(Items from a data source)
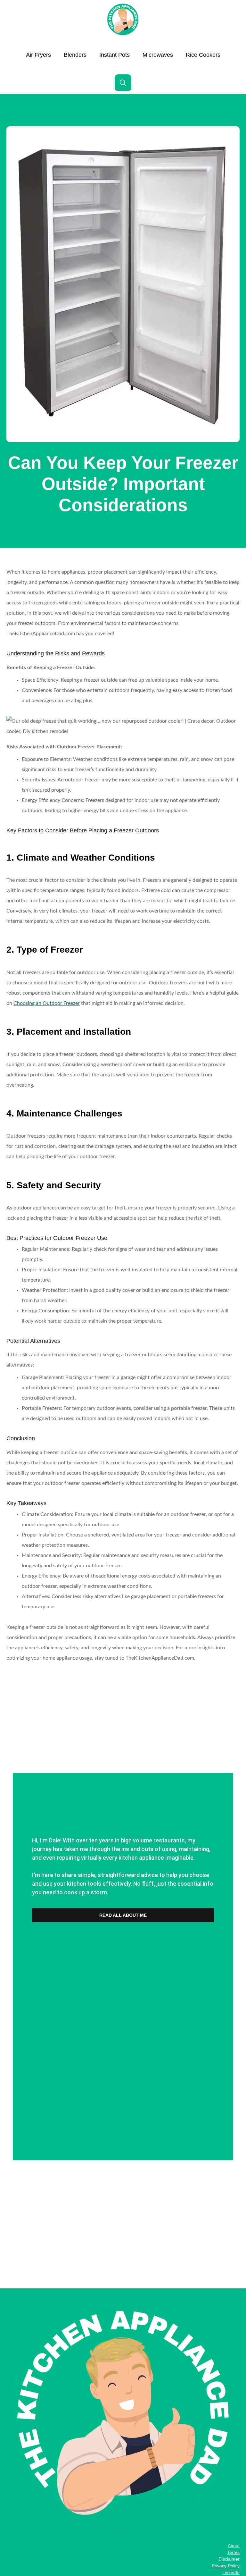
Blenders (75, 55)
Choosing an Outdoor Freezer (46, 1003)
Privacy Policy (226, 2565)
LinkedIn (231, 2572)
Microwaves (158, 55)
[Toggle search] (123, 82)
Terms (233, 2552)
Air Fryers (38, 55)
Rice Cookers (203, 55)
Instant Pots (114, 55)
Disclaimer (229, 2559)
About (234, 2545)
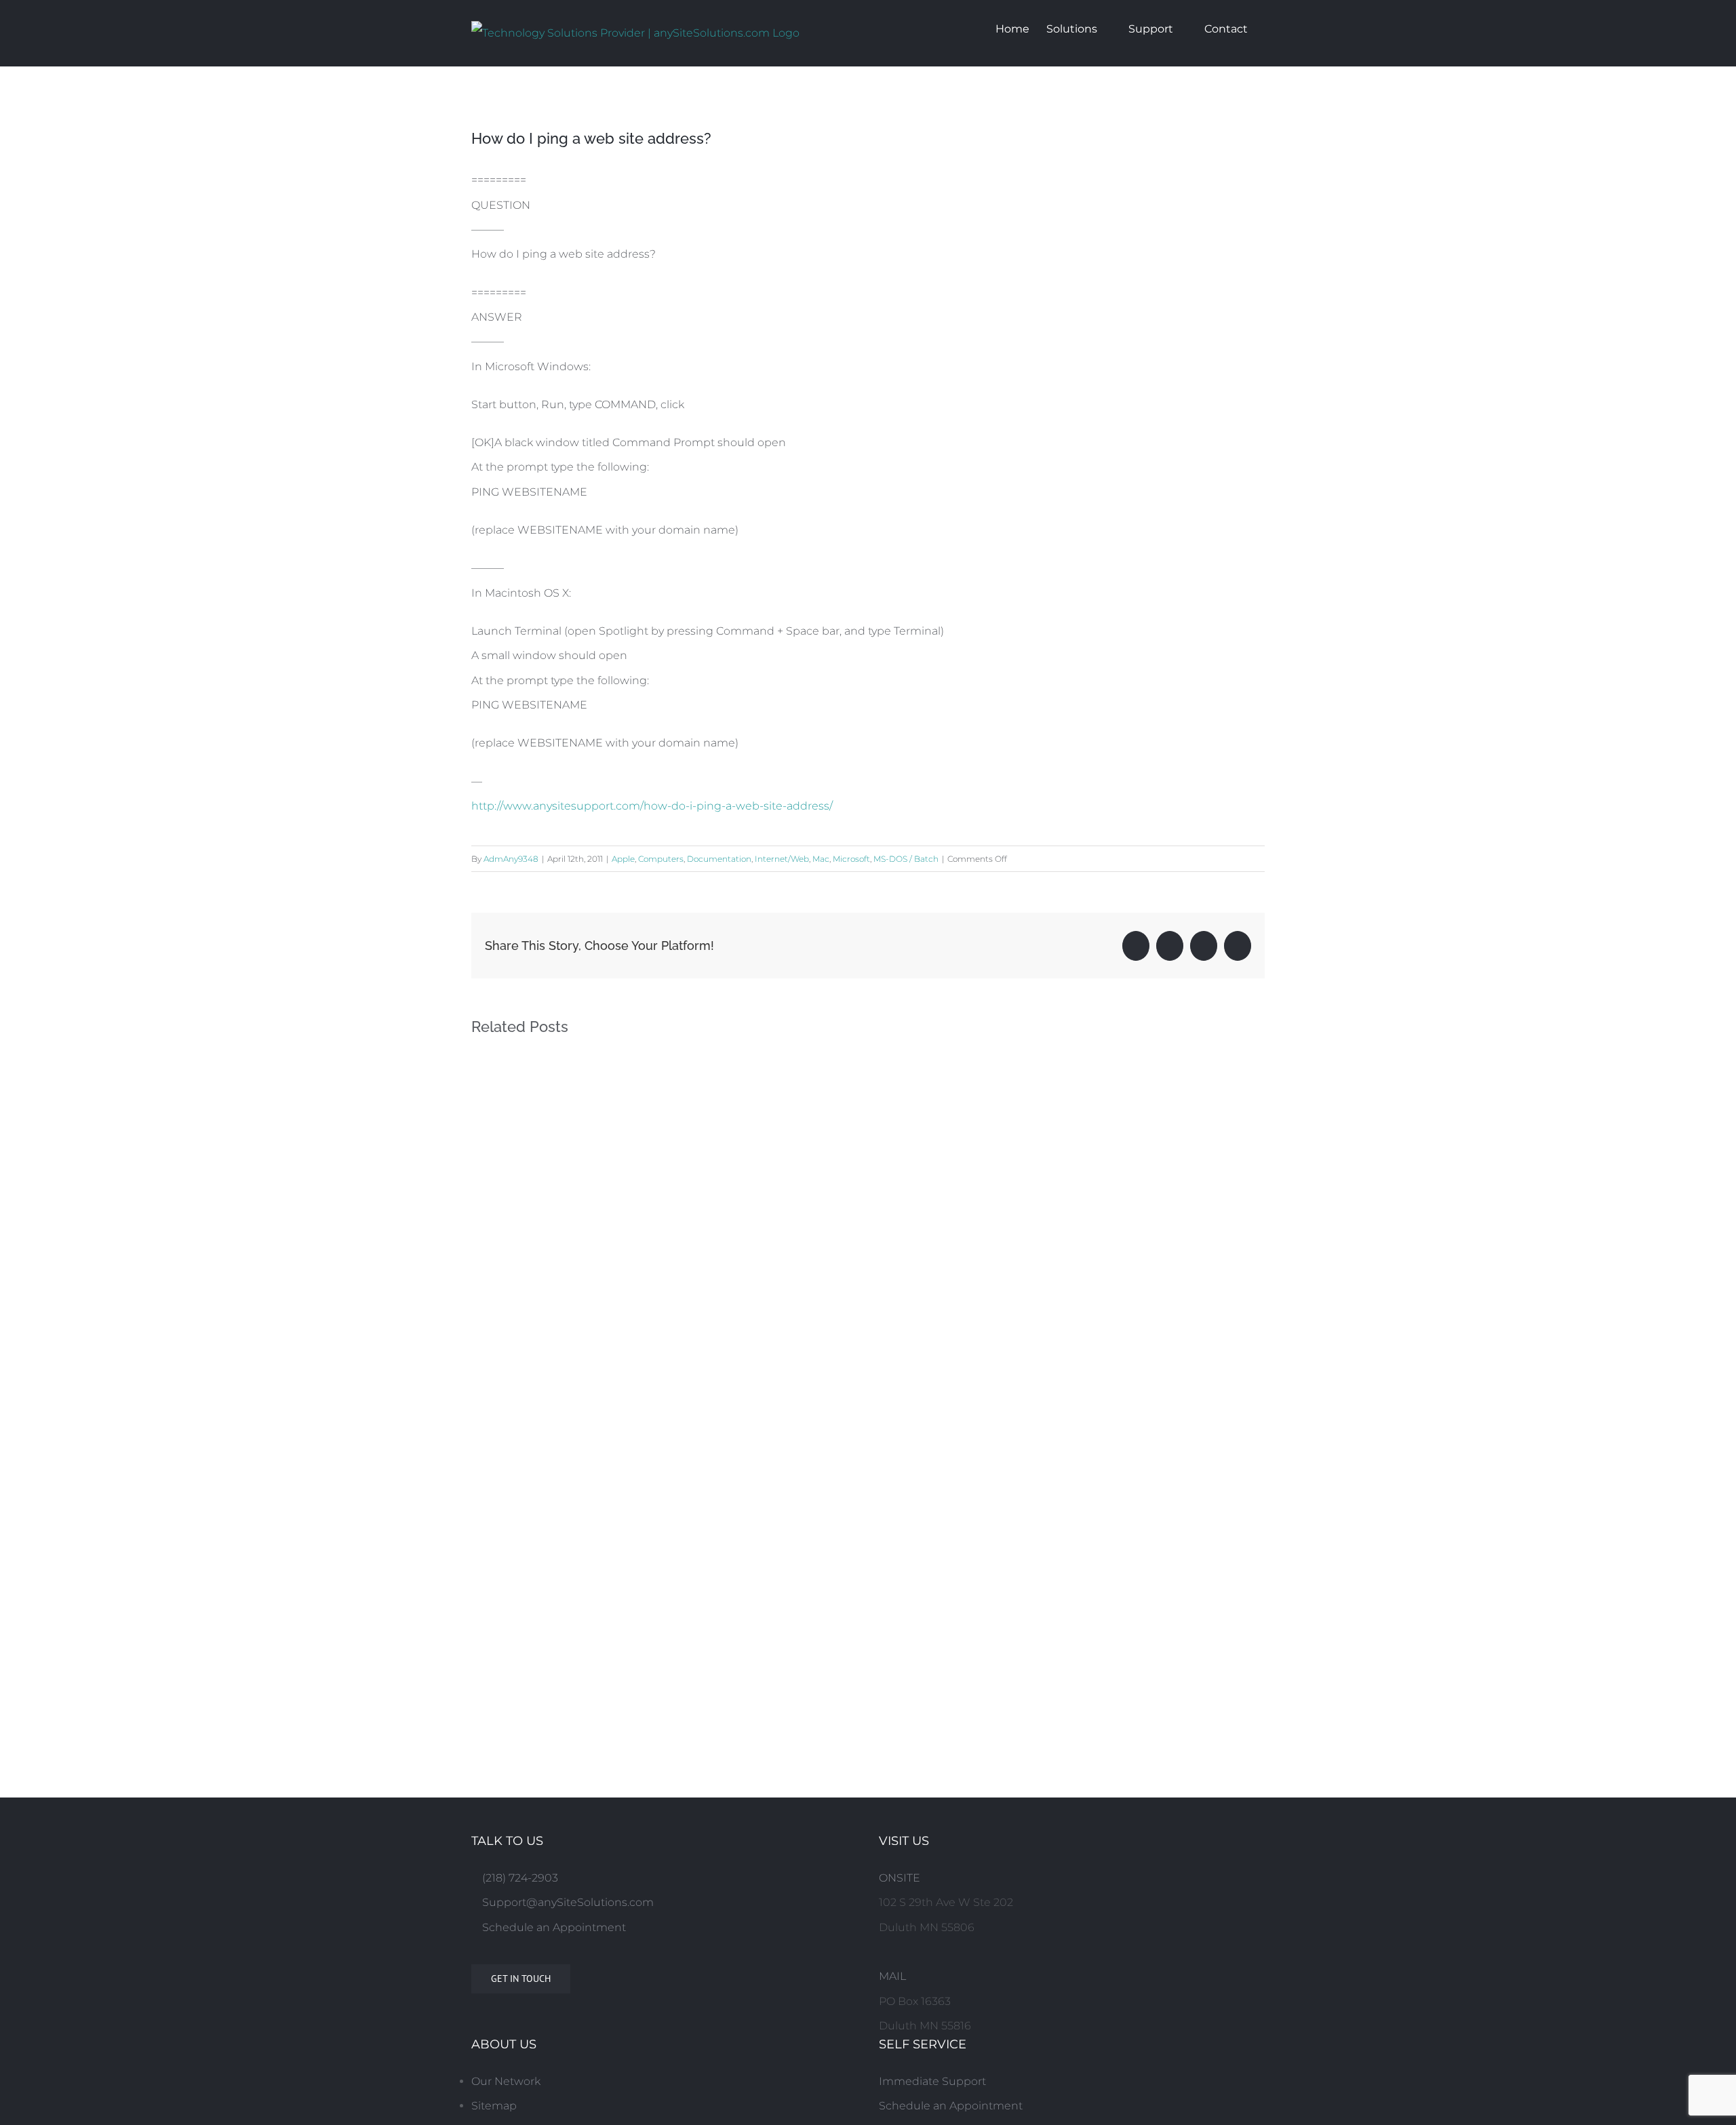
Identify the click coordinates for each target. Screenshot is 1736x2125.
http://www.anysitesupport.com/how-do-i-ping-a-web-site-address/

▶ _INSTRUCTIONS TO FOLLOW_: Could you print the lines of the records above from the one containing "Identify the click" through the last, exactly and with no additions?

▶ _SOLUTION_:
Identify the click coordinates for each target. Screenshot is 1736x2125.
http://www.anysitesupport.com/how-do-i-ping-a-web-site-address/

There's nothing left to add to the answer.